Passage to read:
┄┄┄┄┄┄┄┄┄┄┄┄┄┄┄┄┄┄┄┄

The Government’s continuing commitment to the triple lock for the length of this Parliament means that the basic state pension rate for a single person will increase by £3.65 to £125.95 a week from April 2018. As a result, from April 2018, the full basic state pension will be £1,450 a year higher than it was in April 2010. We estimate that the basic state pension will be around 18.5% of average earnings—one of the highest levels relative to earnings for more than two decades.

In 2016, the Government introduced the new state pension for people reaching their state pension age from 6 April 2016 onwards, with the aim of making it clearer to people at a much younger age how much they are likely to get and providing a solid base for their saving and retirement planning. We are committed to increasing the new state pension by the triple lock for the duration of this Parliament. As a result, the full rate of the new state pension will increase by 3% this year, meaning that, from April 2018, the full rate of the new state pension will increase by £4.80 to £164.35 a week—around 24.2% of average earnings.

┄┄┄┄┄┄┄┄┄┄┄┄┄┄┄┄┄┄┄┄

Data shown:
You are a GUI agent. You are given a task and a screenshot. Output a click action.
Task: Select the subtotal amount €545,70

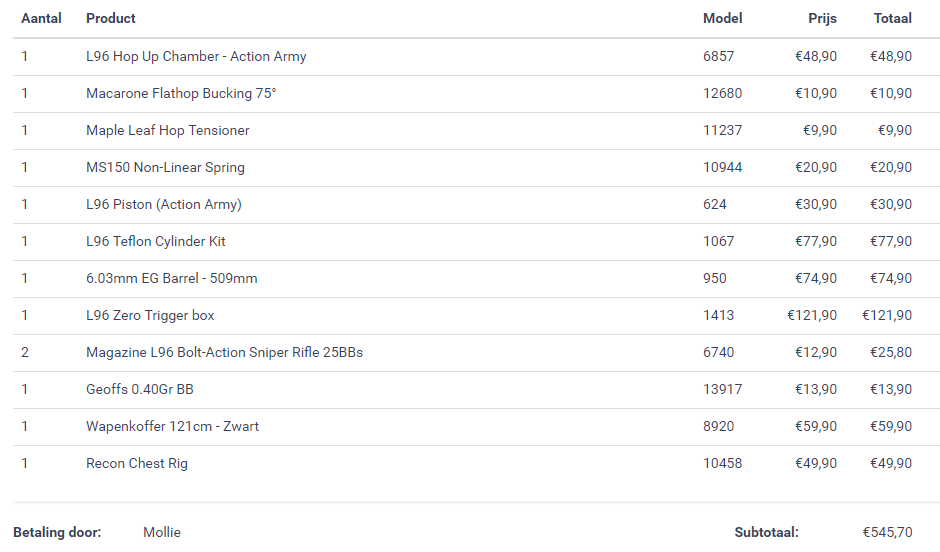click(887, 532)
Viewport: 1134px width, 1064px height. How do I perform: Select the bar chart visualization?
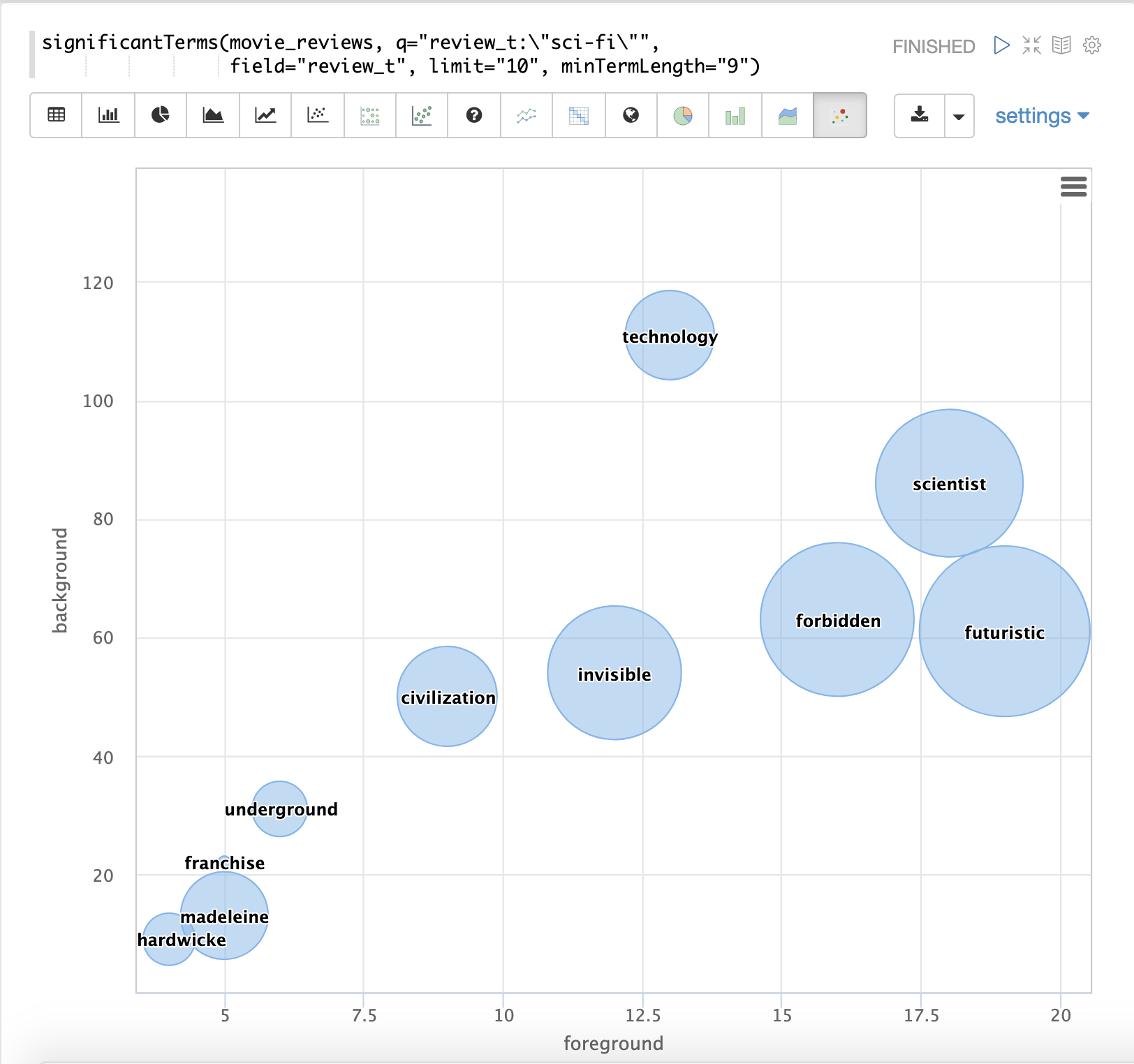[108, 115]
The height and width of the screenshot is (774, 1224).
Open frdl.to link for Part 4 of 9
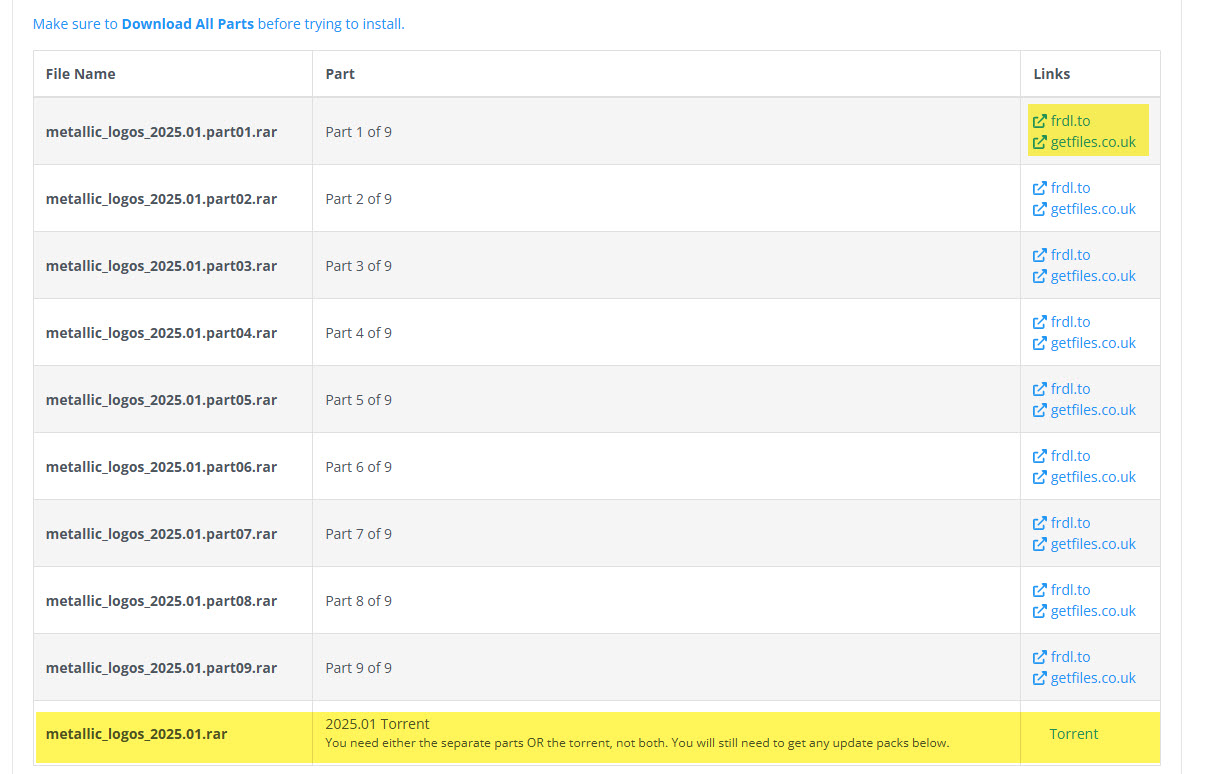click(1070, 322)
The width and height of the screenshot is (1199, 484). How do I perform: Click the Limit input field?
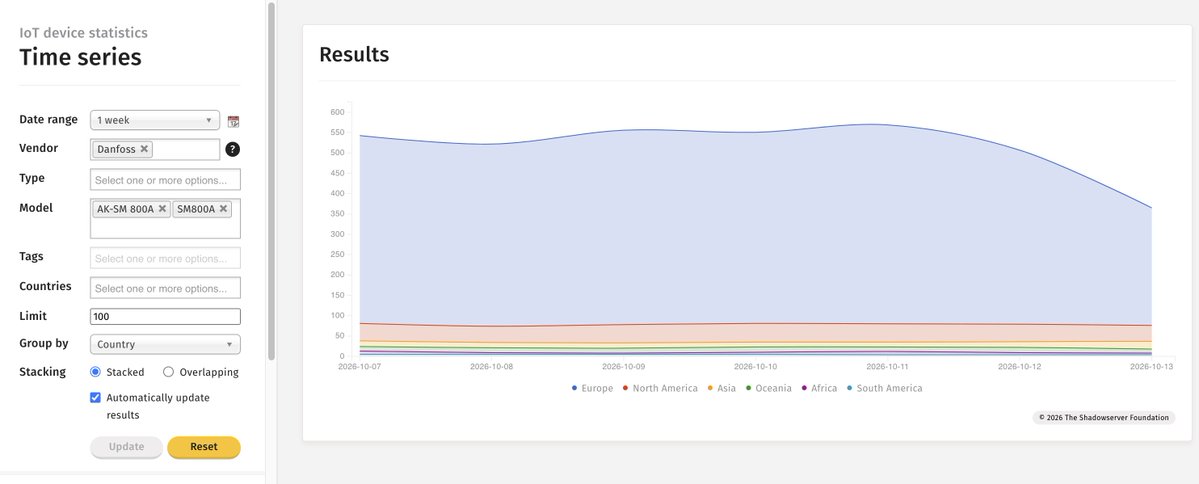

┄┄┄┄┄┄┄┄┄┄┄┄┄┄┄┄┄┄┄┄

Given instruction 1: According to the state pension passage, what will the full rate of the new state pension be each week from April 2018?
Given instruction 2: Carry on the passage about state pension increases from its last sentence.

Right answer 1: £164.35 a week.

Right answer 2:
The benefits of the triple lock uprating will also be passed on to the poorest pensioners through an increase in the standard minimum guarantee in pension credit to match the cash rise in the basic state pension. That will be paid for through an increase in the savings credit threshold. To match the cash increase in the basic state pension, the standard minimum guarantee will rise by 2.29%, which exceeds growth in earnings of 2.2%. That will mean that, from April 2018, the single person threshold of this safety net benefit will rise by £3.65 a week, to £163.

On the additional state pension, this year, state earnings-related pension schemes will rise in line with prices by 3%. Protected payments in the new state pension will be increased in the same manner. Consistent Government support for pensions has seen the percentage of pensioners living in poverty fall dramatically in the past few decades; it is now standing close to the lowest rate since comparable records began.

Kate Green Portrait Kate Green (Stretford and Urmston) (Lab)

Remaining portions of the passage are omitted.